接下来证明 $rank({\mathbf{A}}^{\mathbf{T}}\mathbf{A})=rank(\mathbf{A})$.

$rank({\mathbf{A}}^{\mathbf{T}}\mathbf{A})=rank(\mathbf{A})$

本轮的证明分为两步走, 先看第一步.

• Nullspace of $A$ included by nullspace of $A^{T}A$.
  $$\forall \mathbf{x},A\mathbf{x}=0\Rightarrow A^{T}A\mathbf{x}=0$$
  which means that $Nullspace(A)\subseteq Nullspace(A^{T}A)$

• Nullspace of $A^{T}A$ include by nullspace of $A$
  $$\forall \mathbf{x},A^{T}A\mathbf{x}=0\Rightarrow {\mathbf{x}}^{\mathbf{T}}{A}^{T}A\mathbf{x}=0\Rightarrow A\mathbf{x}=0$$
  which means that $Nullspace(A^{T}A)\subseteq Nullspace(A)$.

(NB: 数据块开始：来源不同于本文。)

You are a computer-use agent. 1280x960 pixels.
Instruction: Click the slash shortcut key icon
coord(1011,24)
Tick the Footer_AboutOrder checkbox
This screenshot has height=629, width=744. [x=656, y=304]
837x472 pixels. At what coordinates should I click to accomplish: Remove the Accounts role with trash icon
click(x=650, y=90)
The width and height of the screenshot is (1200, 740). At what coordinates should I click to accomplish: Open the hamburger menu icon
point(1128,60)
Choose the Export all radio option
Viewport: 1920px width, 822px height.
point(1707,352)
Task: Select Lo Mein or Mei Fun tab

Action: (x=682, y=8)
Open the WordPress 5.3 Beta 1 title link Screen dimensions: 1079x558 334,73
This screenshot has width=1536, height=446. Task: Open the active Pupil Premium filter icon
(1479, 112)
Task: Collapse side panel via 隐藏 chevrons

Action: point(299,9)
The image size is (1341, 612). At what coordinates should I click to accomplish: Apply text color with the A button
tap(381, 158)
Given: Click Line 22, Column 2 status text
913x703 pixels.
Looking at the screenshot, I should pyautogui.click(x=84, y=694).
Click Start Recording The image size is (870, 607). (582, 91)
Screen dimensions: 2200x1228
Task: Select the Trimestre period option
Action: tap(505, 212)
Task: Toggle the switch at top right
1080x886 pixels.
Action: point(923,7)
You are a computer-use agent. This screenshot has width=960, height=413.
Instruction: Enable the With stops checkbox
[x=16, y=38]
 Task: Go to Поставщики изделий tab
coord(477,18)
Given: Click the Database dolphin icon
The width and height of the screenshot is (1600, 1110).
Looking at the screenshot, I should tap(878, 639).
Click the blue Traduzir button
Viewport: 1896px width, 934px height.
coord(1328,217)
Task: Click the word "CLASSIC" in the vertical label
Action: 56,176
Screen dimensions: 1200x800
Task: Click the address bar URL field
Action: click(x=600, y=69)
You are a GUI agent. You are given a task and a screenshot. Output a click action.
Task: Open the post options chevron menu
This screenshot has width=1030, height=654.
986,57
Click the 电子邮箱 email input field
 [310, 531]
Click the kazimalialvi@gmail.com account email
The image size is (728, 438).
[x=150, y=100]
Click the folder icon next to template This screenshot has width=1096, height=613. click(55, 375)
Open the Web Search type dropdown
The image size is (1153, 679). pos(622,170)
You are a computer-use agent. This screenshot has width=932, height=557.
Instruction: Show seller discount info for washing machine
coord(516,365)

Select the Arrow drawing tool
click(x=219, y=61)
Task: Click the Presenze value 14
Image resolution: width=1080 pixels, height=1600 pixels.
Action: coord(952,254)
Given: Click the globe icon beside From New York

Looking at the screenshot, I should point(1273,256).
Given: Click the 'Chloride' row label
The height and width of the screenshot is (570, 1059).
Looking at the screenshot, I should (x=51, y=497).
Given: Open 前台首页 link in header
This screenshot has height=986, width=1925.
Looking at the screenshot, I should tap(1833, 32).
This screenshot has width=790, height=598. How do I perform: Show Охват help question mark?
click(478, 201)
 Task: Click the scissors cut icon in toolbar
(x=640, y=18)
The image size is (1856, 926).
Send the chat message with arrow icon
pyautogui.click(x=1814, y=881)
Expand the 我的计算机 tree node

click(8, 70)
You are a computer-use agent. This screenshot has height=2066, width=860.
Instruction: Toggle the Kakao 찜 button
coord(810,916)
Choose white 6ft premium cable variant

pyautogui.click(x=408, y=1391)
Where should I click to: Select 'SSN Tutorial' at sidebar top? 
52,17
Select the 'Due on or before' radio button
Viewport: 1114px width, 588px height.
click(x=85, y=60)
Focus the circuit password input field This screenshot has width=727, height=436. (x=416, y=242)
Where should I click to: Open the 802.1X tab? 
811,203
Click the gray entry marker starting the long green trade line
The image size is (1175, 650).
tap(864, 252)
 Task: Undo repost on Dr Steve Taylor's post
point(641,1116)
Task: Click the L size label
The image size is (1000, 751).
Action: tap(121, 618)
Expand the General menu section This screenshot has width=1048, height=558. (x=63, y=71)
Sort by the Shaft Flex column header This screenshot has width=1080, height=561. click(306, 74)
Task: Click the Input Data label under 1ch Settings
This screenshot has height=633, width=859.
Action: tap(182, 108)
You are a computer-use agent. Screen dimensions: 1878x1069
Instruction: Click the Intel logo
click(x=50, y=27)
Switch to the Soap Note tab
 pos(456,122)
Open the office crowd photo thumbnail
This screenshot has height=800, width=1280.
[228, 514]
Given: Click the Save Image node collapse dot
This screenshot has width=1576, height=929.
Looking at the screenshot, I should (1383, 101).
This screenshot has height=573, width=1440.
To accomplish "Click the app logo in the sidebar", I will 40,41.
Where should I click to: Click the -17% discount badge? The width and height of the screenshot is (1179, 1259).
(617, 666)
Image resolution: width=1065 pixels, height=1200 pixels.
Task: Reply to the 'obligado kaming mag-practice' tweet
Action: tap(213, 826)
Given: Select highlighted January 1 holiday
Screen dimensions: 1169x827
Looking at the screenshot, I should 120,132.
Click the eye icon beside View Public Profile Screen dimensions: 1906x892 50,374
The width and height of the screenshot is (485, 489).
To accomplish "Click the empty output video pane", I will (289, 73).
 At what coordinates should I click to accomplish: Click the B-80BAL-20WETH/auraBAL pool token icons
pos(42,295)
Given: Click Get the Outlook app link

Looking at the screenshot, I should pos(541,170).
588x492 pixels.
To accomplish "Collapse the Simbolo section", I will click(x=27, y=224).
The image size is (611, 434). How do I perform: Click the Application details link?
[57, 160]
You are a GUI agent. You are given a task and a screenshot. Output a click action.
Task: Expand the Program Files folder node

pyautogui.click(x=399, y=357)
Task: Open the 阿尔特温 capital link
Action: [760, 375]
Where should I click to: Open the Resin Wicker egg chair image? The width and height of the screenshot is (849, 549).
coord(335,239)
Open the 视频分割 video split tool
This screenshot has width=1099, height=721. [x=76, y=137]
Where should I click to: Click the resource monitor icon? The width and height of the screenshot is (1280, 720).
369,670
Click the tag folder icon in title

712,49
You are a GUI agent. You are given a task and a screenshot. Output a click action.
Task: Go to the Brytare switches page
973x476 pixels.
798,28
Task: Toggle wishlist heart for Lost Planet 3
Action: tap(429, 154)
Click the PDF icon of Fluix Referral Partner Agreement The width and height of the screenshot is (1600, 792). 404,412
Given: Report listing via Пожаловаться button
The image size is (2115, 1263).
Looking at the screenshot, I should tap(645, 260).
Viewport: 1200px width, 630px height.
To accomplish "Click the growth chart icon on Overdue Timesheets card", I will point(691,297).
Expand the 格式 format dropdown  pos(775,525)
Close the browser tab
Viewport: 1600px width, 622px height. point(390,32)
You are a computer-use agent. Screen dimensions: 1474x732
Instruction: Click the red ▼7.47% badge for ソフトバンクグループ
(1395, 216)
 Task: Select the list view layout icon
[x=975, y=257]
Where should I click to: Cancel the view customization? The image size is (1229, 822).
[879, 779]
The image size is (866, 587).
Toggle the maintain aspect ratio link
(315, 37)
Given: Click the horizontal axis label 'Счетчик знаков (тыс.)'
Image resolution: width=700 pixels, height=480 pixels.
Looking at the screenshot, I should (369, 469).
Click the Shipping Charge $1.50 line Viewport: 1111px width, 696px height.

• Finally, we get $Nullspace(A)=Nullspace(A{A}^T)$.

再来看第二步.

• Assuming that $A$ is a $m\times n$ matrix and we can get that $A^{T}A$
  is a $n\times n$ matrix.

• Now, we have reached the final step.
  $$rank(A)+rank(Nullspace(A))=n$$
  $$rank(A^{T}A)+rank(Nullspace(A^{T}A))=n$$

• At last, we get $rank(A)=rank(A^{T}A)$